There are a number of ways in which automated driving could implicate the 1949 Convention’s “driver” provisions. First, a court applying existing statutory law might interpret that law in a way that is consistent with its understanding of the treaty, perhaps holding, for example, that even an automated vehicle has a driver under a state’s motor vehicle code. Second, if a state legislature enacts a statute expressly permitting automated driving, a plaintiff might assert that the supremacy clause preempts that statute (my thanks to William Baude for the citation). Third, if a federal or state administrative agency promulgates a regulation with the same effect, a plaintiff might challenge that regulation as contrary to law under the federal Administrative Procedure Act or the state equivalent. (Notably, in each of these actions the plaintiff would need to satisfy the relevant standing requirement by demonstrating some particularized harm.) Fourth, a plaintiff injured by an automated vehicle might seek to use the treaty to establish certain elements of its cause of action. Finally, because they either believe they should or believe they must, state legislators—and both state and federal regulators—may simply exercise their respective authority in a way that complies with their understanding of the treaty.

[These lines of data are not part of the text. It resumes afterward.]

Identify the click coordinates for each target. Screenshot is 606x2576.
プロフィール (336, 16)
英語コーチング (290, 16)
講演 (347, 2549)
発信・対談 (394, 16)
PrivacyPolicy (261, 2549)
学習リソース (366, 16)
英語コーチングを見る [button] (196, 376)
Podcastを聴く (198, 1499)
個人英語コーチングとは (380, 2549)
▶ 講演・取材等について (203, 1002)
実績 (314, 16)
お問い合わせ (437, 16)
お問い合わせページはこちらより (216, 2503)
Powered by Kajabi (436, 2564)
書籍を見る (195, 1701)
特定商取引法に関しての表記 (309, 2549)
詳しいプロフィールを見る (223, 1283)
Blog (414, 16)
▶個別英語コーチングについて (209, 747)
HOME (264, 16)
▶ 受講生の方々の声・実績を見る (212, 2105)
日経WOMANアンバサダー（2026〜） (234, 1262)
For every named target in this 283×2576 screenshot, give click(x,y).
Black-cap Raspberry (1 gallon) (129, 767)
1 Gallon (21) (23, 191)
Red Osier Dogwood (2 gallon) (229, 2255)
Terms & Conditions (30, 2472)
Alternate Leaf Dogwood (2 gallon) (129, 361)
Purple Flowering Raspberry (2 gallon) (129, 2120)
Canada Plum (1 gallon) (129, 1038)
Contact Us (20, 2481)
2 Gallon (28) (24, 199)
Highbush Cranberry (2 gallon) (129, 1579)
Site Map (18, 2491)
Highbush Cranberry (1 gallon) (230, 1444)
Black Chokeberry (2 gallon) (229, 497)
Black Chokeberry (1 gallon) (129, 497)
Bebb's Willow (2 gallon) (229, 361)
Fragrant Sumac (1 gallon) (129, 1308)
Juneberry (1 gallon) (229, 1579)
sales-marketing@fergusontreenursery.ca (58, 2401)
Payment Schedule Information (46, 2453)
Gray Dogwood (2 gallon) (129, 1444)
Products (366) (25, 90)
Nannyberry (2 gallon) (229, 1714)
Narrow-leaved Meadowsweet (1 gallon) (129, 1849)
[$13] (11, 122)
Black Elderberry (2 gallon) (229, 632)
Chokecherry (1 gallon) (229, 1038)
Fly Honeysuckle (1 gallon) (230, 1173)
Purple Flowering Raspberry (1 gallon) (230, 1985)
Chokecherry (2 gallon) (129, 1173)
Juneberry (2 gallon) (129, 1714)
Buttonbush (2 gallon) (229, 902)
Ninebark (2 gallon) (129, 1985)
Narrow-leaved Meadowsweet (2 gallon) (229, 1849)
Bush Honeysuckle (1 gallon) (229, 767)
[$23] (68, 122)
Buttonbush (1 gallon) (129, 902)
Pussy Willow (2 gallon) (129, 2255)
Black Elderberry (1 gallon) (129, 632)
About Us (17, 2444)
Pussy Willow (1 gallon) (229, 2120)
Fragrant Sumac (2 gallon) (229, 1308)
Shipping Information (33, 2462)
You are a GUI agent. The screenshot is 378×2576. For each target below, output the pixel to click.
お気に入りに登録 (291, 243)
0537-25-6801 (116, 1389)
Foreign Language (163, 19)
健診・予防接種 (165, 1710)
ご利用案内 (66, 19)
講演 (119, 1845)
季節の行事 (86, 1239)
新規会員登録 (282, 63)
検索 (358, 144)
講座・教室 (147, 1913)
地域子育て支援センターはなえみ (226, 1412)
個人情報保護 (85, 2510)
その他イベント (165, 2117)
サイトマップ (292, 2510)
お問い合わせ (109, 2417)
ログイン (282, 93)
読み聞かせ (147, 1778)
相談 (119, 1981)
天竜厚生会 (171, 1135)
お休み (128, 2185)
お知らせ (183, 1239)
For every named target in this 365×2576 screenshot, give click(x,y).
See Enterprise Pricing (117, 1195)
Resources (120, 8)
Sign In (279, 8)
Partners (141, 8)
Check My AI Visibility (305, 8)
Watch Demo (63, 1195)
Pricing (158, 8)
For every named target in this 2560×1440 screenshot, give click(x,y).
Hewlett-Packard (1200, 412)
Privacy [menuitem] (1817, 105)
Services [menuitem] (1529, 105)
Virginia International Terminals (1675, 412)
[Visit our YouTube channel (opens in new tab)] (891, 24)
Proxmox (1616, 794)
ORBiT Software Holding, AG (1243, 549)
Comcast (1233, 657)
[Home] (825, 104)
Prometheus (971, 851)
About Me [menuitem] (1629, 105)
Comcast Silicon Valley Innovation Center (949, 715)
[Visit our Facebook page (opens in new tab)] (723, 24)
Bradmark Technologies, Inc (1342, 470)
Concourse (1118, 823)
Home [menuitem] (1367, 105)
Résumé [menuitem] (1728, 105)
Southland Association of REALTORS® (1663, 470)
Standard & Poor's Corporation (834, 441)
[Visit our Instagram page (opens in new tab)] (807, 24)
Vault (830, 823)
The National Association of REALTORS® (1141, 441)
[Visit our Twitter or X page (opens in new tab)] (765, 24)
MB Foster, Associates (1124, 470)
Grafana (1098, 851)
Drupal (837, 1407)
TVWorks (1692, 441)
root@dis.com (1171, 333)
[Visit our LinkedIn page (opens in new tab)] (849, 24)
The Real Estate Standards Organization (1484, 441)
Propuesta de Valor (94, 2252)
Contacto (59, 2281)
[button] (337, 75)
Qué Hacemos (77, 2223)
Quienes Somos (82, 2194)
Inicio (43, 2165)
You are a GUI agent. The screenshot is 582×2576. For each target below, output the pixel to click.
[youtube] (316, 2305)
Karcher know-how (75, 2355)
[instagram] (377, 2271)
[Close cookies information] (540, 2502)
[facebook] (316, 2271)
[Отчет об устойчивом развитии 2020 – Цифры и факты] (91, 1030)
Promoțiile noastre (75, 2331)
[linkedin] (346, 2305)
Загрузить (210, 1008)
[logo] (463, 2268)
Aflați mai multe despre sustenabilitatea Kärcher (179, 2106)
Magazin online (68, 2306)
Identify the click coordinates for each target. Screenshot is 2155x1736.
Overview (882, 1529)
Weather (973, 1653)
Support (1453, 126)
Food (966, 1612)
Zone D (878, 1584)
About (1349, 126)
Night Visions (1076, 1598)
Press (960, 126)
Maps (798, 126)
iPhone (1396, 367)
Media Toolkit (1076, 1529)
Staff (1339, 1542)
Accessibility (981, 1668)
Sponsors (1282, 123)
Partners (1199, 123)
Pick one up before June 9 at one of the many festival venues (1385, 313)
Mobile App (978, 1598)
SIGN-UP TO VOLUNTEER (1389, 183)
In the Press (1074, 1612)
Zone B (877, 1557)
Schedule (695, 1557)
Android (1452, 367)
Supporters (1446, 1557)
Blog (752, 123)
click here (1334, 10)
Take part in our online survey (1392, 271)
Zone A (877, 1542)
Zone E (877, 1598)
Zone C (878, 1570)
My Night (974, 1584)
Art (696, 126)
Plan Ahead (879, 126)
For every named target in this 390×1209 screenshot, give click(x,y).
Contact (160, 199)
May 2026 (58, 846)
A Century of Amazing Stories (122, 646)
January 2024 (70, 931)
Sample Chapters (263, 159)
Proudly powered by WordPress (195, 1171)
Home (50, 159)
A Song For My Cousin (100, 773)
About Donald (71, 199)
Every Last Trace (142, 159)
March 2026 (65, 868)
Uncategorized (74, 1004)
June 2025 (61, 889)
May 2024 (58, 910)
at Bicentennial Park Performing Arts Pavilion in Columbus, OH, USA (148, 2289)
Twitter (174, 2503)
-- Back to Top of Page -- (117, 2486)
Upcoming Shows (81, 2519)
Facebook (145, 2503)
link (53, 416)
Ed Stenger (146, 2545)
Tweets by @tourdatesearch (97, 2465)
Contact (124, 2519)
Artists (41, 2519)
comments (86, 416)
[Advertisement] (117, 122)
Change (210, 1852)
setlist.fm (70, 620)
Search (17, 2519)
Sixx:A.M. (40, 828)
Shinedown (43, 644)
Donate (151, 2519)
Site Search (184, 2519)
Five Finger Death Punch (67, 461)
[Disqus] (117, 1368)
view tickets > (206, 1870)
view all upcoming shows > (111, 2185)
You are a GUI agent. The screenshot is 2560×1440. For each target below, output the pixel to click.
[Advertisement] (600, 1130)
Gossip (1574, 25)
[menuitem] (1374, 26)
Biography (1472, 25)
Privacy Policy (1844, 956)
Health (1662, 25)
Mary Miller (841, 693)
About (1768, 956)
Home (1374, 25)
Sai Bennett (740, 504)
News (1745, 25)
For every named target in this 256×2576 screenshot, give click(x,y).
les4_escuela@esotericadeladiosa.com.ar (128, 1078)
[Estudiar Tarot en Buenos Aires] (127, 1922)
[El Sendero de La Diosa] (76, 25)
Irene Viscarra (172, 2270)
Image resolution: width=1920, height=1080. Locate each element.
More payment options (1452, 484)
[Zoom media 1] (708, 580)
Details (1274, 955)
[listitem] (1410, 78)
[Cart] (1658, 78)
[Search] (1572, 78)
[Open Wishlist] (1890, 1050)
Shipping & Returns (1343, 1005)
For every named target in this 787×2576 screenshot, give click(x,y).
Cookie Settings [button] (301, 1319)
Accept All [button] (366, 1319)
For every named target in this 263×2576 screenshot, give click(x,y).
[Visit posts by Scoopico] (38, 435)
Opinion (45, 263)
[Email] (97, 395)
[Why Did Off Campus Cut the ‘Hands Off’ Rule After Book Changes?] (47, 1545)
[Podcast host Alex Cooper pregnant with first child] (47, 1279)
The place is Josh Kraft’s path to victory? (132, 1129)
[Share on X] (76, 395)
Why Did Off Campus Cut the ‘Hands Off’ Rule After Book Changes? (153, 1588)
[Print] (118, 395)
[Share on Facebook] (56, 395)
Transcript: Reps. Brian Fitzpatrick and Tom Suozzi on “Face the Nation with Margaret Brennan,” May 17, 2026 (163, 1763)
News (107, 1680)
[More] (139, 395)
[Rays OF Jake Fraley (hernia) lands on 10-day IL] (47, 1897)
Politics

But what should that understanding be? Can a world in which some vehicles are self-driving or driverless comply with the 1949 Convention’s apparent requirement that every vehicle have a driver who “shall at all times be able to control” it? And can that world be reconciled with state laws that either assume or assign such a driver? Stay tuned for future posts—and for an ever more interesting future.

 

Photo by Steve Jurvetson.

Comments

Hi Bryant

Just wanted to stop by and say I love your blog and the new Wiki! We had the same idea but hadn't gotten around to it - then again I think I would trust you for higher accuracy with the Wiki anyway. We've added a link to your site and to the Wiki on Driverless Car HQ.

Hey Bryant, my first time on your blog. I think this is a fantastic post. Looking forward to reading more.

Leaving aside the potential legal interpretations of how to deal with driverless cars with our current laws...

I think when the endgame of driverless cars arrives - That is most people not owning a car but requisitioning one like you do with a taxi - the simplest solution would be to make the programmer legally liable for any accidents. So the solution is that the risk of an accident is incorporated

But even with our current legal system I would argue that the code for the AI in a driverless car is a feature in the same way the brakes are. If a car fails to brake due to a manufacturing imperfection then surely the automaker is at fault even if a human is driving the car? Presumably there is a strong case to argue that the AI coding is a manufacturing issue. On the flip side, if the braking system isn't maintained at the mechanics then the fault lies with the car owner/driver, so perhaps if the owner of a driverless car didn't get the system patched, defgragmented or virus checked they would then be liable?